Robots are designed differently depending on the tasks they are intended to perform. For example, underwater robots are built to handle extreme conditions of the ocean depths, while aerial robots (drones) are designed for flight and various aerial tasks. Similarly, mobile robots are intended for autonomous navigation in diverse environments such as warehouses, hospitals, and outdoor areas.

What are the key design considerations when creating a robot for a specific environment, such as underwater or aerial tasks?

A humanoid robot is designed to interact with its environment, mimicking human-like movements and tasks. The robot's arms and legs move using motors and sensors. Which component is responsible for translating electrical signals into physical movements, such as arm rotation or leg motion?

1. Controller
2. Actuators
3. Sensors
4. Manipulators

Two-dimensional motion enables a robot to move in a plane, typically along both the X and Y axes. This allows the robot to move forward, backward, left, right, and diagonally. Robots that can navigate in two dimensions are more versatile and can interact within a broader workspace, making them ideal for more complex applications.

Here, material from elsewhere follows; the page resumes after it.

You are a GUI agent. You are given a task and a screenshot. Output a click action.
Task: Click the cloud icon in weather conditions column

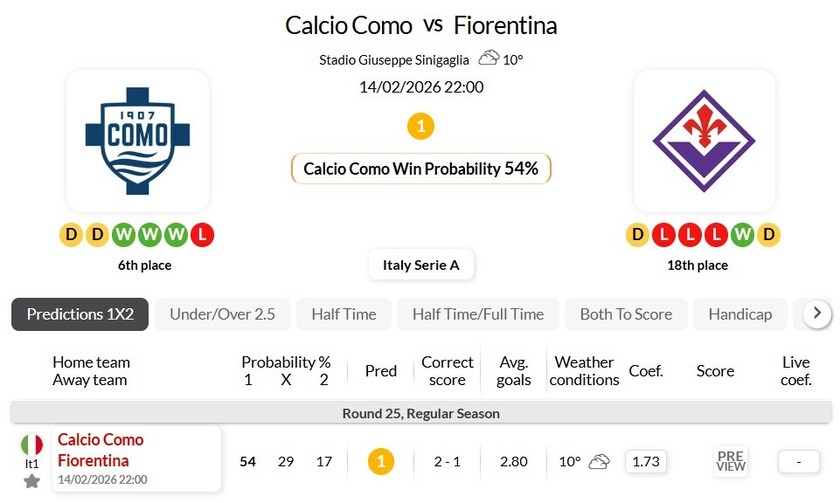click(599, 461)
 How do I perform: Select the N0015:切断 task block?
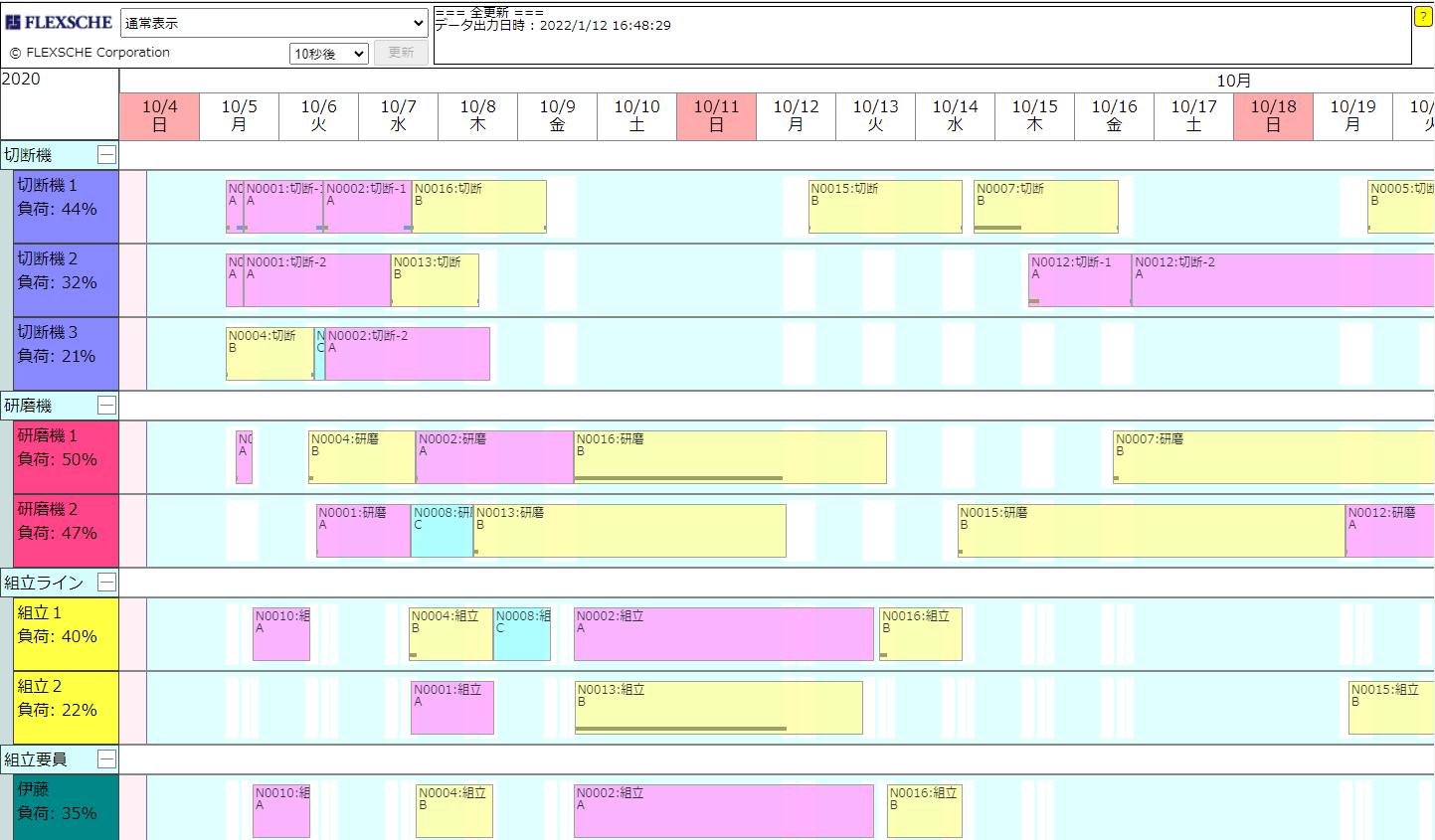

What advantages does two-dimensional motion provide to robots, and in which directions can they move within this plane?

The degree of freedom (DoF) refers to the number of independent movements a robot can perform. The DoF of a robot is determined by the number of joints and their specific design. Each joint adds a degree of freedom, allowing the robot to move or rotate along a particular axis.

What is meant by the degree of freedom (DoF) in robots, and how is it determined?